SCSI provides a simple, reliable, and fast connection. Fibre Channel provides connectivity for a large number of users, and for much longer distances. In the case of a failure, SANergy allows users to continue running (although not necessarily at optimal speed), until you have a chance to fix or replace the failed component. The end result includes the best of both worlds.
Jerry Namery is chief technology officer at Winchester Systems Inc. (www.winsys.com) in Woburn, MA.
SAN solves traffic problems at pre-press plant
By Elizabeth Ferrarini
Some pre-press applications require the transfer of multi-megabyte files, which can take several hours over a LAN. A SAN offers a more effective way to transfer large files. A SAN comprises a central pool of storage with multiple host servers attached to RAID storage devices over a network of high-speed interconnects, such as SCSI and/or Fibre Channel. Unlike a LAN, a SAN enables applications with heavy file-transfer demands to have direct access to a shared-storage repository at considerably faster transfer rates.
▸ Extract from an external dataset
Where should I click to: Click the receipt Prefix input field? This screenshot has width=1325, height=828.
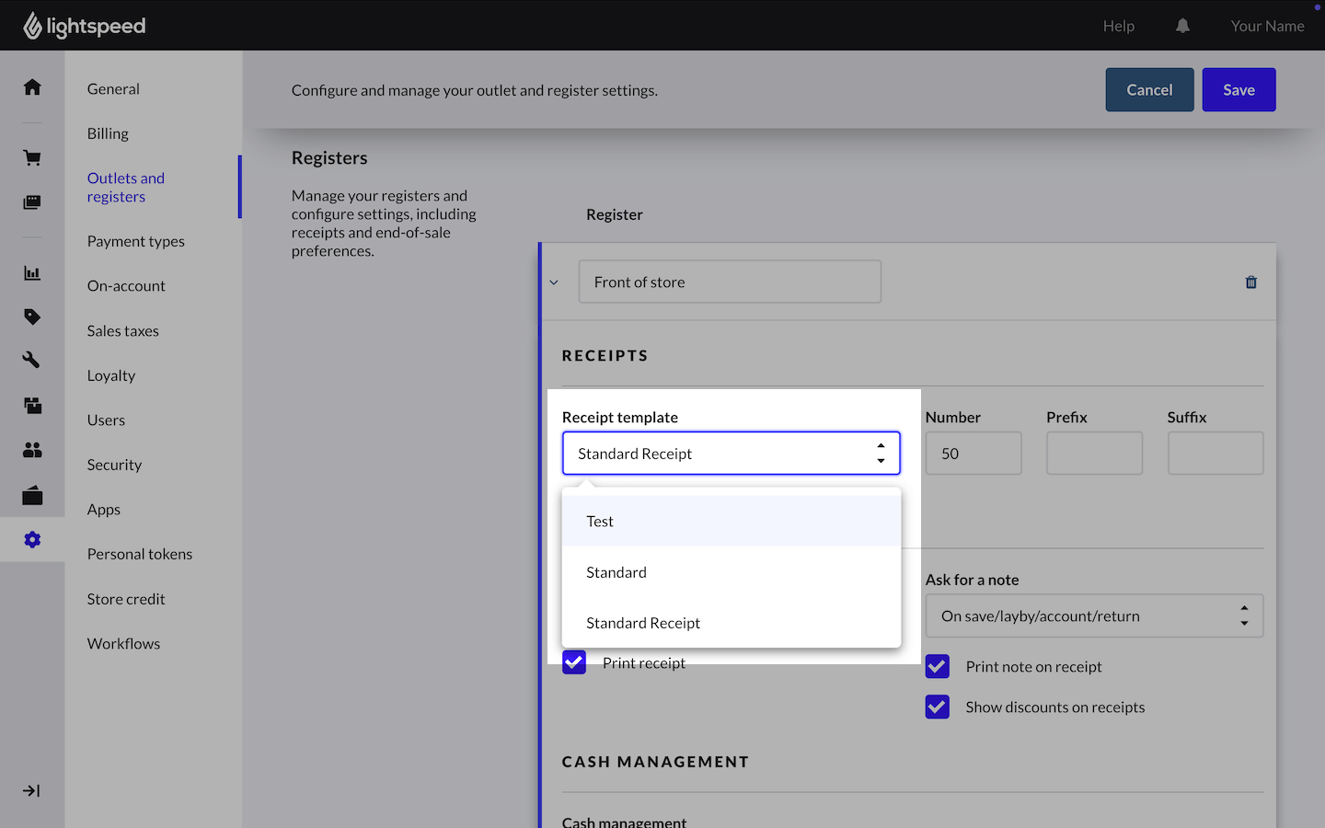click(1093, 454)
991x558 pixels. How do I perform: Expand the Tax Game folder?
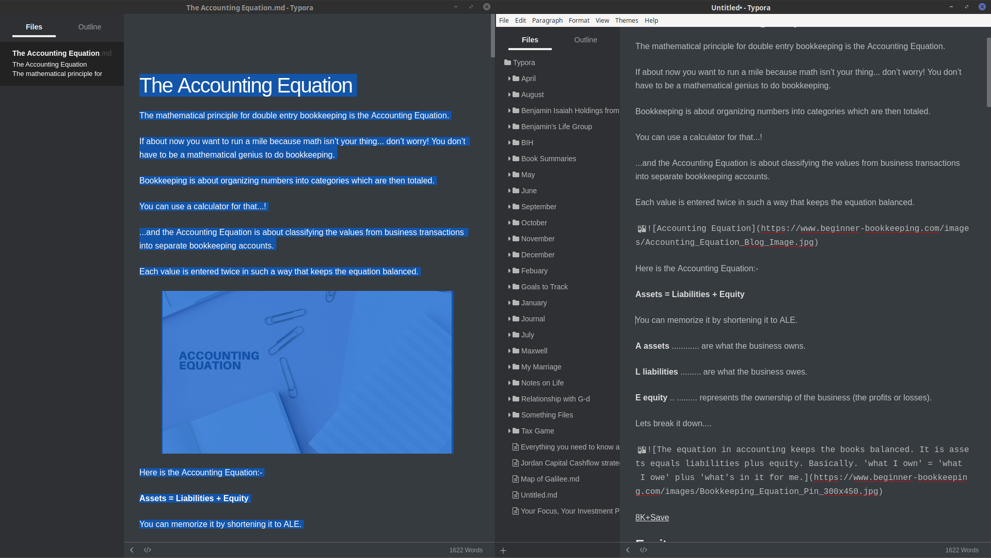(510, 431)

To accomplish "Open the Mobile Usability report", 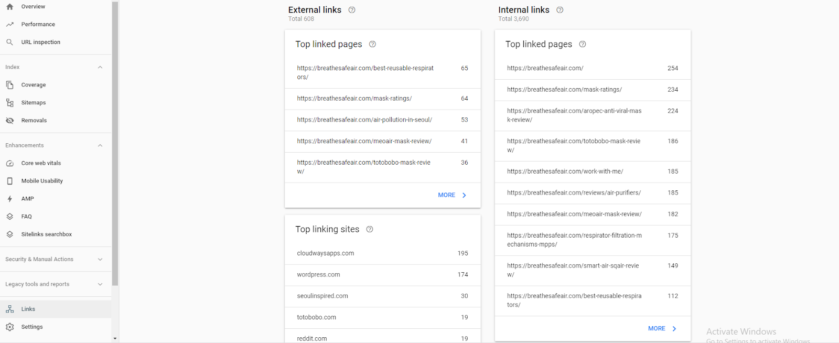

A SAN helped R.R. Donnelley & Sons' Glasgow Division, in Glasgow, Kentucky, increase the speed of a color-swap application. This division does pre-press work and printing for magazines and catalogs, such as
For the color-swap application, the plant prints low-resolution versions of the original high-resolutions files. Users make changes to the low-resolution image files, which don't take up a lot of memory. When all of the files are ready for final printing, Open Prepress Interface (OPI) software swaps the modified low-resolution image files for the matching high-resolution files.
Tony Wallace, the systems analyst who set up the SAN, says "swapping 50MB files to 100MB files over a Gigabit Ethernet network was taking too long and was consuming too much bandwidth." To speed things up, Wallace created a SAN by moving two Intergraph InterServ 8400 servers, which run the same application, off the Gigabit Ethernet network, attaching them to a SCSI-based Winchester Systems FlashDisk RAID array, and adding Tivoli's SANergy middleware software.
The RAID array provides a terabyte-level central storage repository with 36GB disk drives. A single array can connect directly to 4 to 36 servers running different operating systems. SANergy, which runs on Windows NT, Mac, Sun, or SGI platforms, extends the file system so that multiple servers can share the same files directly on the RAID array. SANergy allows the files to be swapped via a point-to-point SCSI connection from the sub system to the servers and from the servers to workstations. The software, which runs transparently on the servers, takes the data transfer off the LAN and moves it across the SAN.
This technique bypasses the network, reducing network congestion. Wallace says the configuration provides 10 times the performance of the previous Gigabit Ethernet network swap-out approach.